If you haven’t heard about this book yet then let me give you a quick rundown of what it’s about. Kate Thompson returns home one day and finds her father’s lifeless body swinging from a tree, while their house burns behind him. After cutting him done, burying him and salvaging a few items from the house, Kate saddles up and leaves on a journey to find and kill the men responsible for her father’s death. But she doesn’t travel alone. She is soon flanked by Jesse and Will Colton and Liluye, an Apache girl who serves as a guide for the journey into the Superstition Mountains. There will be blood, there will be death, and in the end there will vengeance.
There’s a lot I liked in this book. Kate is a rarity in the YA genre. From page one until the very end, she’s a strong girl who takes no lip from anyone. Her father taught her how to shoot a rifle and she eventually learns how to be quick on the draw. She can survive in the rough and rugged Arizona terrain, but she eventually learns that it’s helpful to have people by your side. I loved Kate. She’s not a ‘proper’ girl and she doesn’t pretend to be. She’s more comfortable in flannel and jeans, with a gun hanging low around her waist than she is in a dress. She proves time and time again that she can keep up with the men in the story. I would love to see more characters like Kate in YA.

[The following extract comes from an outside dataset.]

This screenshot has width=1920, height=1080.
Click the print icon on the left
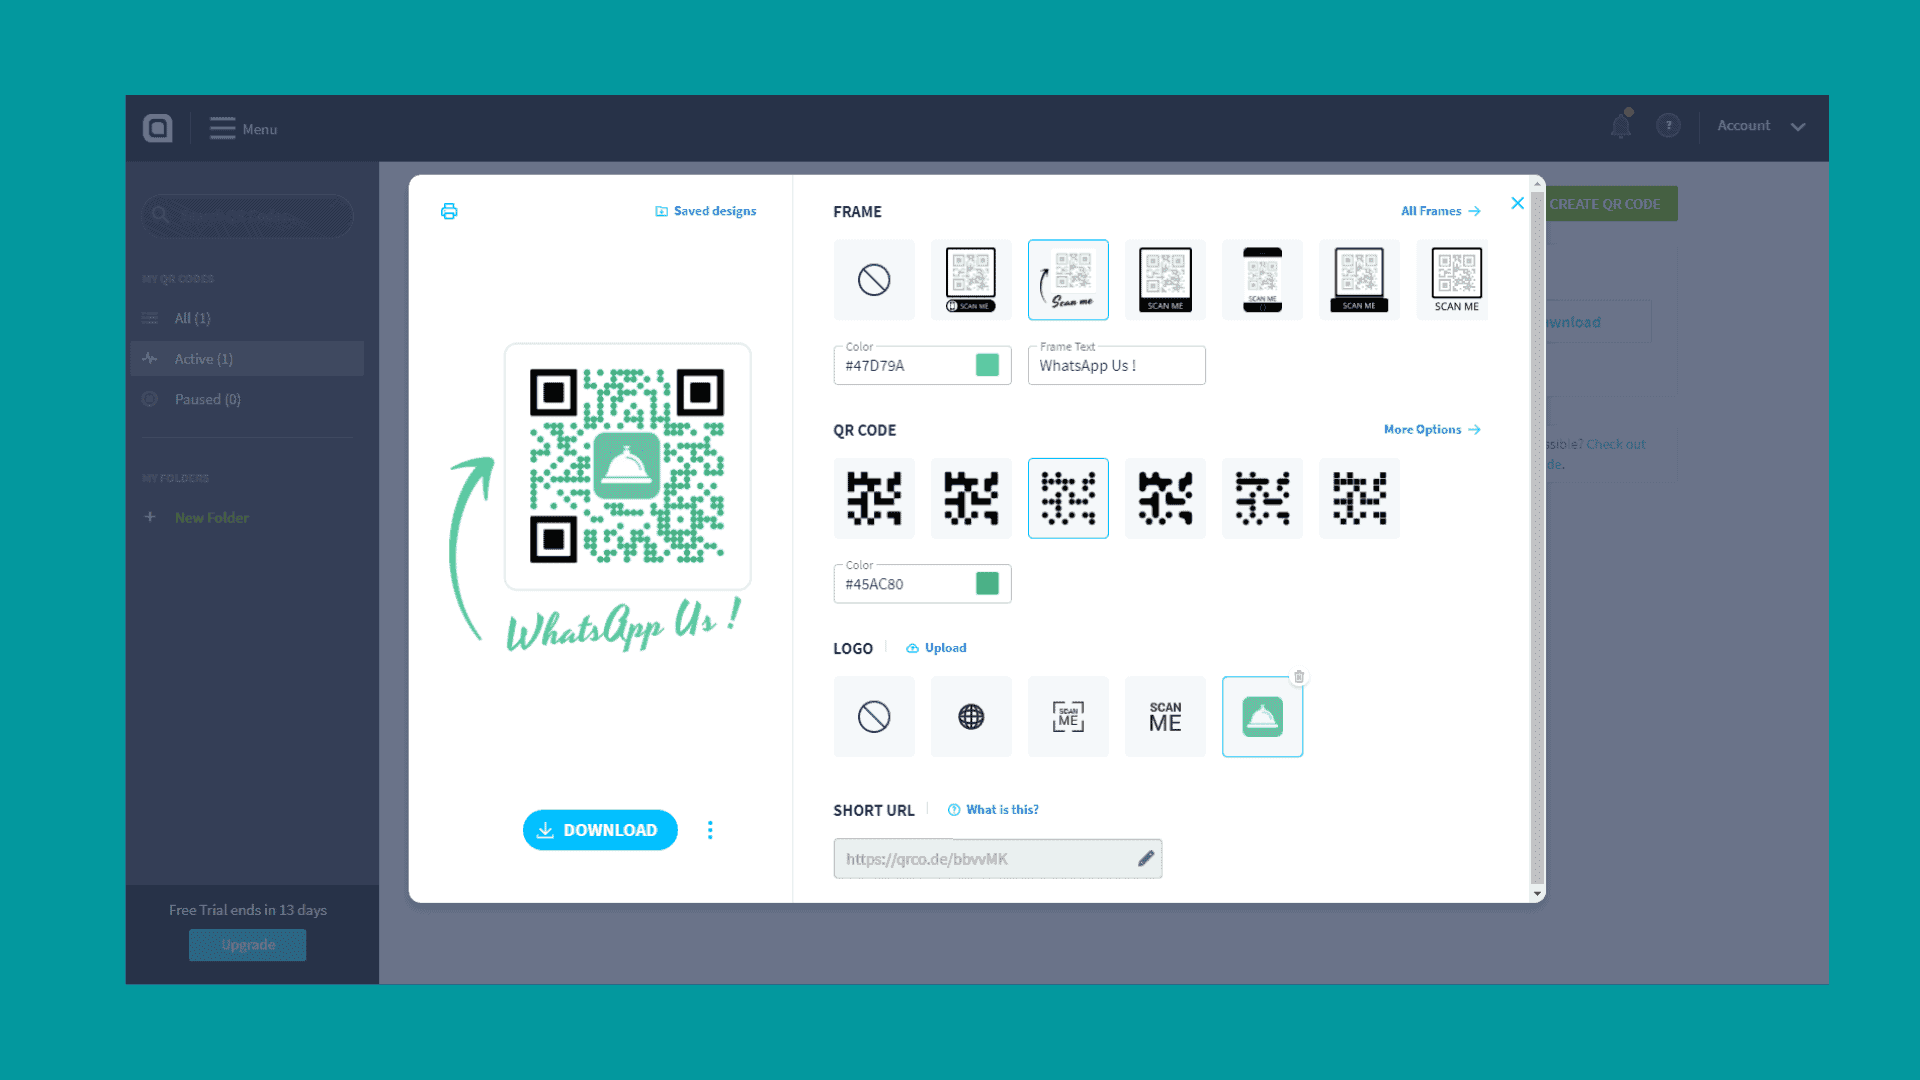(x=450, y=211)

And I think it’s worth admiring the writing and description in this book. Kate says repeatedly that she doesn’t understand poetry and its flowery language, so don’t expect poetic setting descriptions. But Bowman does an excellent job using Kate’s voice to capture the ruggedness and harshness of the land and environment. It’s hot out there and there’s little shade. Cacti and dry shrubs are everywhere and water is scarce. I could feel Kate’s pain as her skin burns and blisters under that blazing sun.
There were a few things that I didn’t like about this book. Number one of which is the lack of action. Some of my favorite scenes were when Kate and Waylan Rose were only a few feet from each other. The poker scene is amazing! My palms sweated the entire time. And I wanted more scenes like this. Rose didn’t have to make an appearance every few pages, but I wanted the threat of Rose to always be in the back of Kate’s mind. I wanted her to look at every shadow and see the outline of the man who killed her father.
I’m undecided on the ending. On the one hand, I liked the idea of Kate’s mom being involved in this whole scheme. It makes a lot of sense and it gave a really good answer to the question of how Waylan knew about Kate’s dad and his journal. But I wanted this information earlier in the story. When it was revealed at the end and then quickly resolved, I just felt meh about the whole thing. I didn’t have emotional response at all.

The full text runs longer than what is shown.